▶ **Required task**:
Could you rewrite the listing below with every "heading" replaced by "title" and nothing else changed?

▶ **Material to process**:
========

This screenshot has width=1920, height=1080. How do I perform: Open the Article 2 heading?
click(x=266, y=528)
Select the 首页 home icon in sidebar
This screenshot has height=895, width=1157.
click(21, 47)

========

▶ **Completed exercise**:
This screenshot has width=1920, height=1080. How do I perform: Open the Article 2 title?
click(x=266, y=528)
Select the 首页 home icon in sidebar
This screenshot has height=895, width=1157.
click(21, 47)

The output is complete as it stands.